La madre se llamaba Enriqueta Iwasaki  Rodríguez. Cocía uniformes para el ingenio azucarero local durante 14 horas diarias, 6 días a la semana. cinco hijos, un hermano mayor llamado Francisco,  tres hermanas mayores y el niño Pablo como el menor absoluto de toda la familia Larios y Wasaki.

 A los 8 años del niño Pablo, el padre José Larios Reyes le regaló al hijo menor las primeras  botas de fútbol durante el cumpleaños número ocho del propio niño. Botas de cuero color café marca  Charlie, del taller del zapatero municipal de Zacatepec. Pero antes de entregarle las botas  al niño Pablo dentro de la mesa del comedor de la casa modesta, el padre le dijo al hijo menor ocho palabras que iban a marcar la vida entera del arquero.

 Las ocho palabras del padre dicen, “Si regresas con la ropa sucia, no jugarás fútbol.”  Un mandato brutal del padre japonés mexicano al hijo menor. Un mandato que el propio niño Pablo iba a cumplir religiosamente durante los siguientes 51 años seguidos. Hasta la mañana del jueves 31 de enero del año 2019 dentro del cuarto solitario del Hospital General del Norte de la ciudad de Puebla. Guarda esta imagen.

 El padre le sonriendo por primera vez al hijo menor. Las botas de cuero color café dentro de la mesa del comedor.  La ropa blanca del niño Pablo sin una sola mancha. Porque 51 años después, esa misma imagen iba a  explotar dentro de la vida del arquero de la manera más brutal imaginable. A los 10 años, el entrenador del equipo infantil del club Zacatepec,  un hombre llamado Rogelio Aranda Pérez, detectó algo raro dentro del recreo escolar de la escuela primaria pública Vicente Guerrero del municipio. Una

tarde de octubre del año 1970, el niño Pablo Larios jugó como portero improvisado dentro del arco pintado con gis blanco de la pared trasera de la escuela durante 26 minutos seguidos. recibió 74  tiros, detuvo 72. Solo dos pasaron y una atajada al ángulo superior derecho impresionó al profesor Aranda de una manera que jamás había visto dentro de un niño mexicano de  10 años.

 Esa misma noche del mes de octubre del año 1970, el padre José Larios Reyes firmó el permiso escrito para que el  niño Pablo entrara a las fuerzas básicas del club Zacatepec de la Segunda División mexicana. 10 años de entrenamiento silencioso dentro del estadio Coruco Díaz.  5 de la tarde a 7:30 minutos de la noche, del lunes al sábado.

 Nunca faltó a un solo entrenamiento durante los 10 años completos.

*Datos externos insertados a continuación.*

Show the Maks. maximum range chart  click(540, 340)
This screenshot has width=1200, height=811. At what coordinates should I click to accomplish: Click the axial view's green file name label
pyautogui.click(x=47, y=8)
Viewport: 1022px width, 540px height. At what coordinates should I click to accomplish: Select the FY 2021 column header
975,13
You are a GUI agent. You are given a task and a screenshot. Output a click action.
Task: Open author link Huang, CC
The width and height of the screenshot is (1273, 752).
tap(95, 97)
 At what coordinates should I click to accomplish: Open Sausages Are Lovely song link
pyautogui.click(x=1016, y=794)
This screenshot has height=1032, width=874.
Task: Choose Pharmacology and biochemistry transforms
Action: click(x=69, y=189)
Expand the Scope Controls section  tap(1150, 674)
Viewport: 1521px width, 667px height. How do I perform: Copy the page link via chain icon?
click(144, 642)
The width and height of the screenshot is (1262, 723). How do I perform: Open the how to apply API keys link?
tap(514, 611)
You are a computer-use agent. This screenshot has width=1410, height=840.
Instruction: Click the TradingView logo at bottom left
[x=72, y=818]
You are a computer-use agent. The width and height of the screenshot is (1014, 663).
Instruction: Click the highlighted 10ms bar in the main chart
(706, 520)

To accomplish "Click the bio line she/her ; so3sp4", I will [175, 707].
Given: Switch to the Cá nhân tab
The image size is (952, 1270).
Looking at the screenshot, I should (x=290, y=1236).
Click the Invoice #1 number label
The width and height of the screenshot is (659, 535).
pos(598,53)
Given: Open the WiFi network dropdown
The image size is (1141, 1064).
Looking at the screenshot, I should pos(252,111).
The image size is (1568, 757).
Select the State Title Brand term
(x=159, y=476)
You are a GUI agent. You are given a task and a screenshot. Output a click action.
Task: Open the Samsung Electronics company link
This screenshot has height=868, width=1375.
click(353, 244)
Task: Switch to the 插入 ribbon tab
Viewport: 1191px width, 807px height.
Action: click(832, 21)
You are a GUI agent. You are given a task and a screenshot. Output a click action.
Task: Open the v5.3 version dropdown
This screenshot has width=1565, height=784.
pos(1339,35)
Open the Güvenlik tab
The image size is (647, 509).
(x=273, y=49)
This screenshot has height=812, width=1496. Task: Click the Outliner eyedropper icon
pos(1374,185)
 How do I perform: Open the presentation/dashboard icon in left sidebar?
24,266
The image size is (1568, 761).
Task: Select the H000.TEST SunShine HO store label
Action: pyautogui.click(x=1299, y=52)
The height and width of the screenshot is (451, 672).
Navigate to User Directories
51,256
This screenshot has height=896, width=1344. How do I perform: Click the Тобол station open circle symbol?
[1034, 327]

Nunca regresó a la casa modesta con la ropa sucia. Un adolescente disciplinado hasta el silencio, reservado hasta la invisibilidad y destinado a aportar la playera del arquero titular del club  Cañeros de Zacatepec. dentro del propio estadio Coruco Díaz del municipio  natal.

 Debut dentro de la segunda división mexicana con el Club Cañeros. Sábado 20 de septiembre del año 1980. Nueve atajadas dentro del partido contra el  Club Correcaminos de la Universidad Autónoma de Tamaulipas. Cero goles recibidos. Nunca perdió la titularidad dentro del club Cañeros  durante las siguientes tres temporadas seguidas.

 Récord dentro de la segunda división mexicana del año 1981.  Casi ocho partidos completos sin recibir un solo gol. 723 minutos completos  sin recibir un solo gol dentro del arco defendido por el arquero suplente convertido  en titular del club Cañeros de Zacatepec. Ese récord le abrió al portero Pablo Larios, la puerta  del tricolor mexicano.

 El seleccionador nacional, José Antonio Roca, lo convocó a la lista del tricolor  para el partido amistoso contra la selección de Corea del Sur del 8 de mayo del año 1983  dentro del estadio Cuautemoc de la ciudad de Puebla. Un caso único dentro de la historia  del fútbol mexicano.

 El único jugador que jamás fue convocado al tricolor, perteneciendo al mismo tiempo a un club de la segunda división. Esa noche del 8 de mayo del año 1983,  el portero Pablo Larios, de 22 años, atajó siete tiros del arquero coreano,  cero goles recibidos. El tricolor mexicano ganó 4 por0 y el comentarista Enrique el Perro Bermúdez  gritó dentro de la cabina de transmisión del estadio Cuautemoc esa noche siete palabras.